Riguardo al ridursi del numero dei neuroni, l’anziano riporta minor capacità di memoria di lavoro e di inibizione delle distrazioni rispetto ad un giovane. Per quanto un anziano e un giovane possono interpretare un testo complesso, l’anziano si basa sulla sua esperienza, mentre un giovane fa più affidamento alle sue capacità cognitive. L’anziano ricorda meno informazioni e di quelle che ricorda molte potrebbero essere informazioni non primarie. Evidenze neurologiche sono la perdita di massa delle zone prefrontali, però occorre precisare che non è la perdita di neuroni in sé ad essere un fattore di minor abilità, ma la perdita in zone critiche.
Per quanto riguarda la differenze di genere è emerso che al test di Wechsler i maschi abbiano in media un punteggio più alto delle femmine, ma questo è legato ad abilità specifiche. Spesso viene menzionata un’abilità maggiore delle femmine nei compiti verbali e una superiorità maschile nei compiti spaziali. Non è ben chiaro in che misura siano da attribuire alla cultura o a fattori neurologici queste differenze. Parlare di differenze intellettive tra razze è sempre pericoloso, però è riscontrato che razze differenti abbiano prestazioni diverse ai test. Occorre ribadire che i test sono prodotti dalla cultura occidentale, con parametri di misura tipicamente occidentali e che l’esaminatore di solito è un occidentale. Per Jensen e altri tra bianchi e neri vi sarebbe una differenza sostanziale nell’area centrale dell’intelligenza, come può dimostrare un test d’intelligenza culture-free come può essere le matrici di Raven.
Dobbiamo pensare che la mente sia un prodotto, un epifenomeno, del livello biologico? Non tutto ciò che è biologico è innato, perché non può un fatto mentale e psicologico modificare lo strato biologico? Ad esempio è stato rilevato che taxisti con molta esperienza avevano un’ipertrofia di alcune zone cerebrali. Dobbiamo credere che i taxisti siano tali perché già prima erano predisposti o che il loro cervello si sia alterato in seguito all’esperienza?

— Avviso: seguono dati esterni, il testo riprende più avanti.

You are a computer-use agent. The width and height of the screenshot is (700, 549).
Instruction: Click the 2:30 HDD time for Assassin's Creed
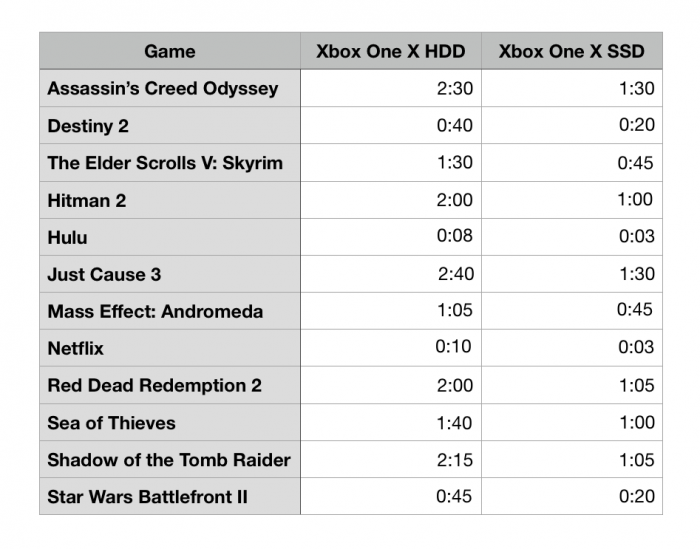point(455,89)
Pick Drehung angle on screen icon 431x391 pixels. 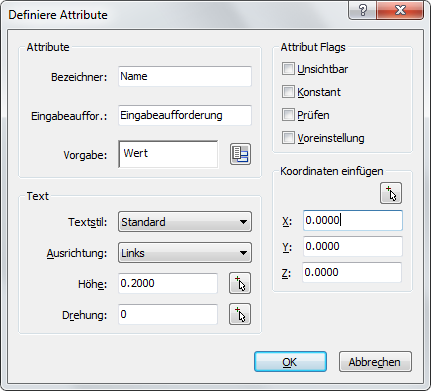pyautogui.click(x=240, y=314)
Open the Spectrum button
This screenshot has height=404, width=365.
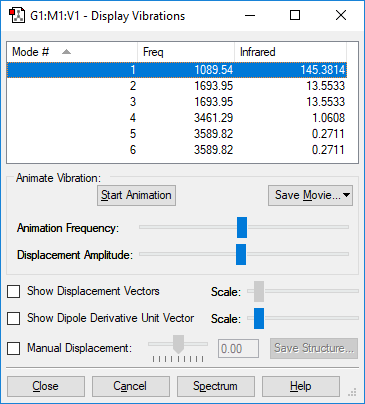pos(216,386)
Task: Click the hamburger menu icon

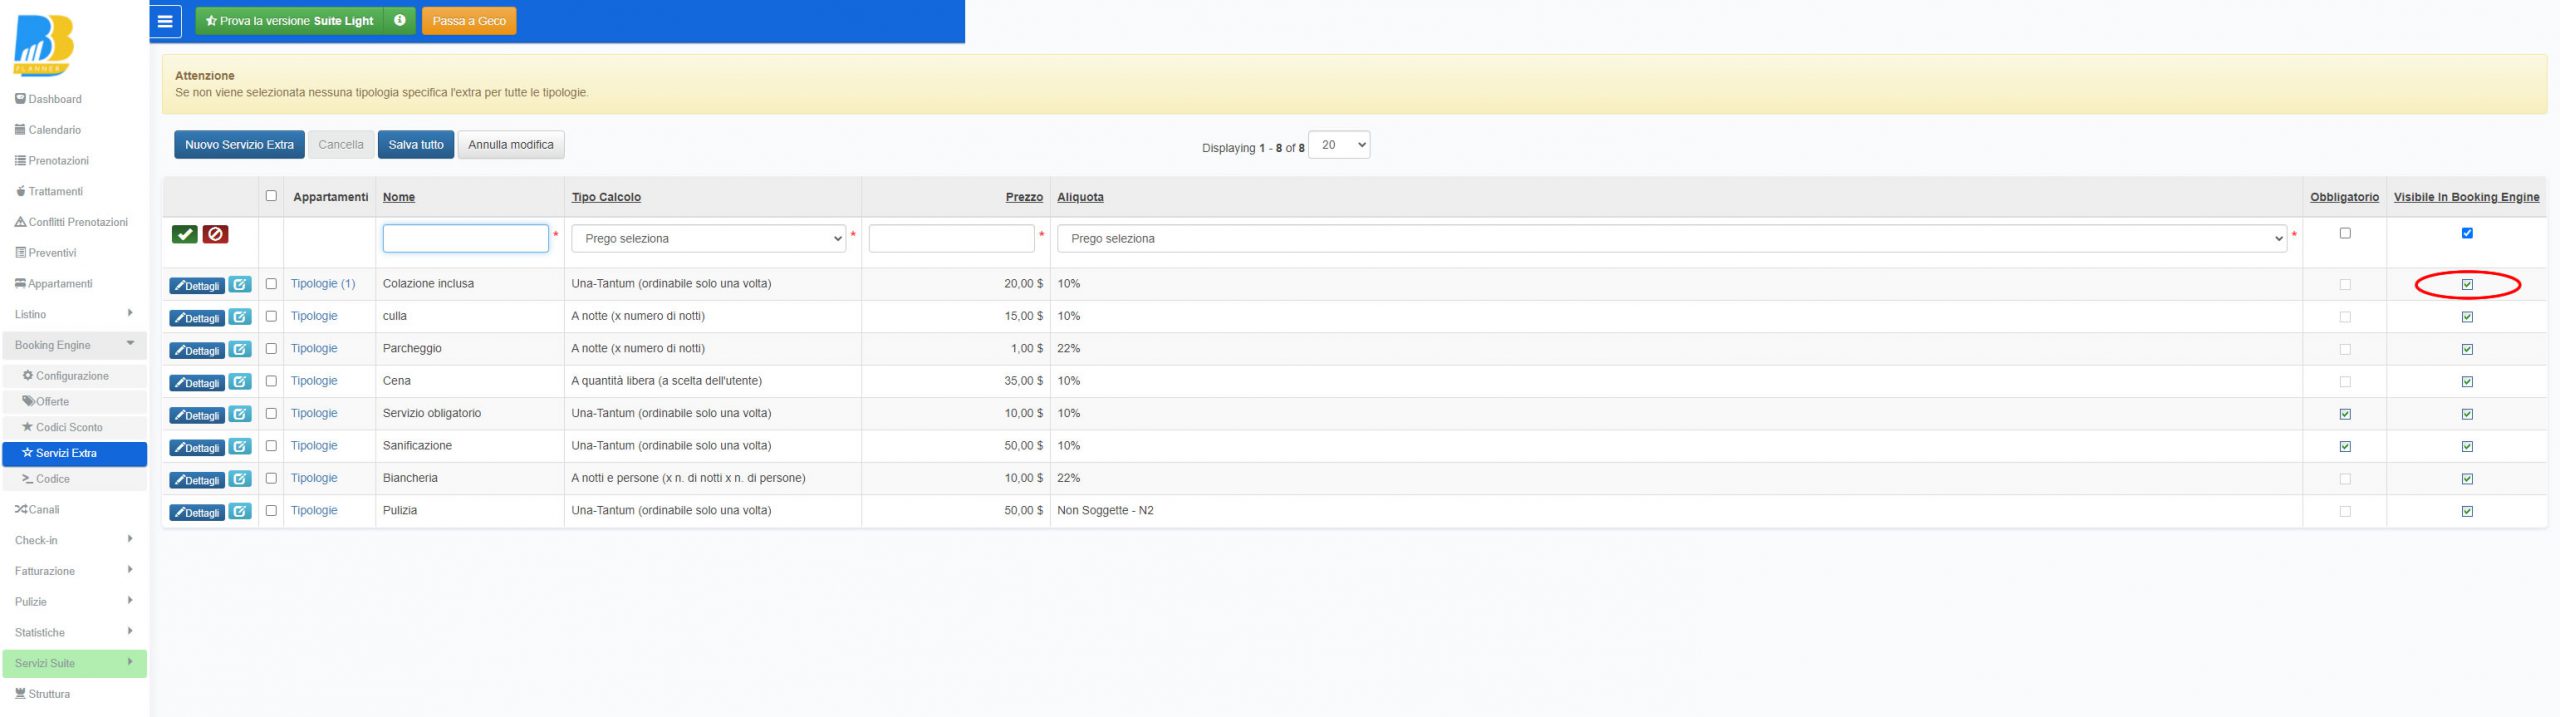Action: (165, 21)
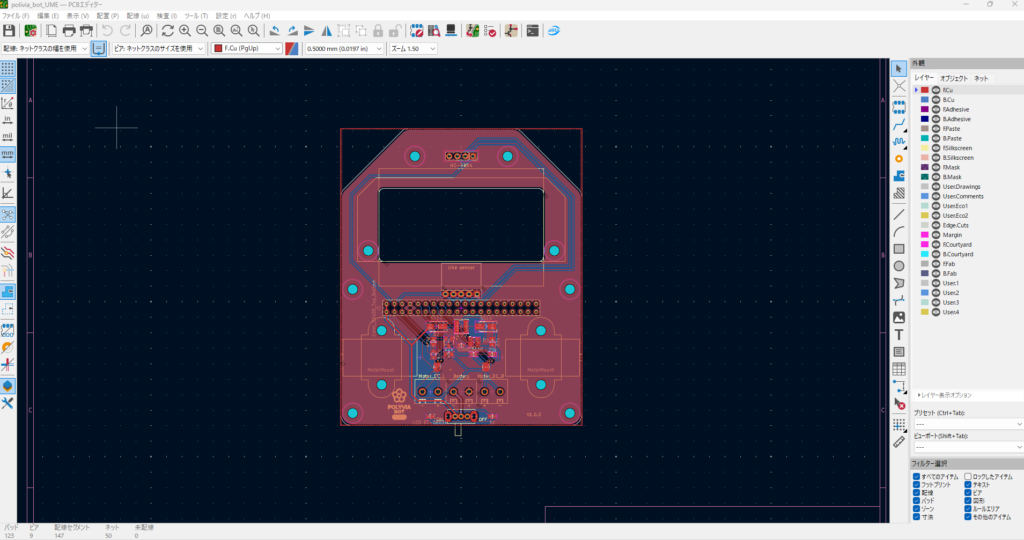Select the Route tracks tool
Image resolution: width=1024 pixels, height=540 pixels.
[x=899, y=123]
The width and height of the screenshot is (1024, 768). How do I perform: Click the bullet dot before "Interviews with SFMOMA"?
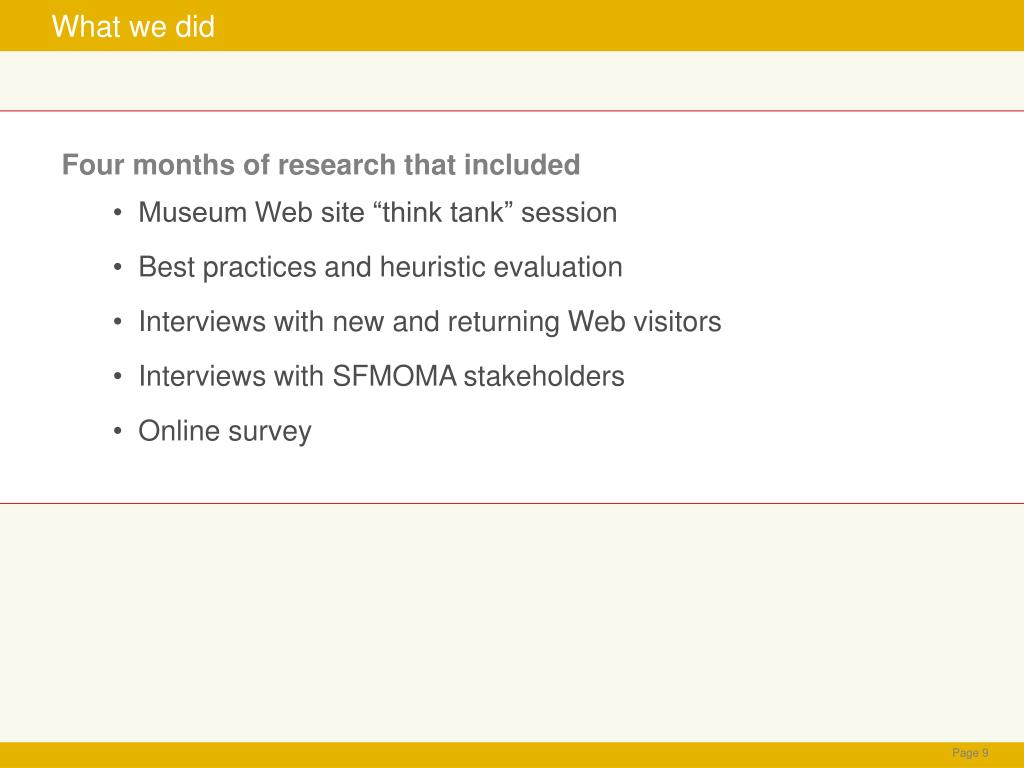point(118,376)
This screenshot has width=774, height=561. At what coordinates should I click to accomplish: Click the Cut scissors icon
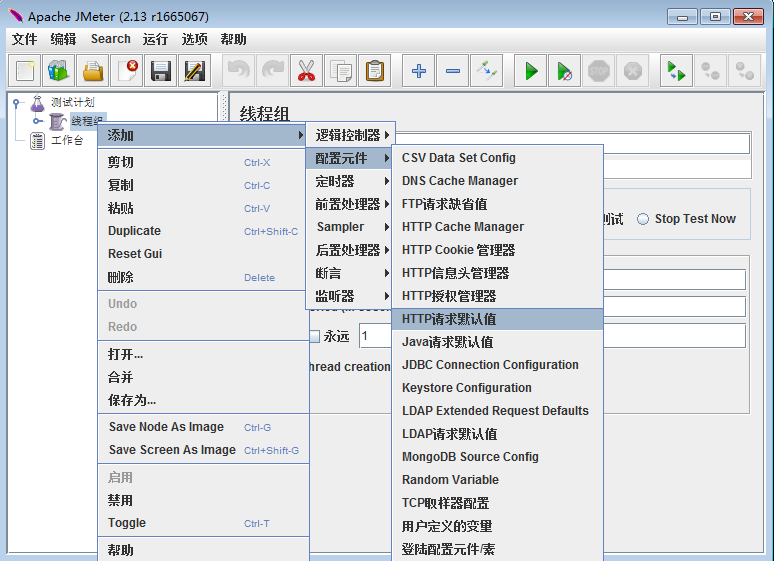coord(306,71)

Mens sana in corpore sano? Non è sempre così, anche ai nostri giorni individui colpiti da una debilitante malattia corporea possono dimostrare raffinate capacità intellettive. Ci sono ragioni di credere che il funzionamento intellettivo può essere alterato da eventi che riguardano direttamente il cervello. Noi stessi possiamo dire che le nostre prestazioni intellettive sono inferiori se ci accingiamo ad affrontarle con l’ansia , stress o in stato di ottundimento. Esperimenti su roditori modificati geneticamente per avere più canali NMDA, ad esempio, imparano molto più in fretta degli altri topi a evitare i pericoli. È noto che farmaci ideati per migliorare prestazioni di individui affetti da DDAI e Alzheimer possano aumentare le prestazioni di individui non affetti. In sostanza non occorre attribuire il primato allo strato biologico a dispetto di quello mentale.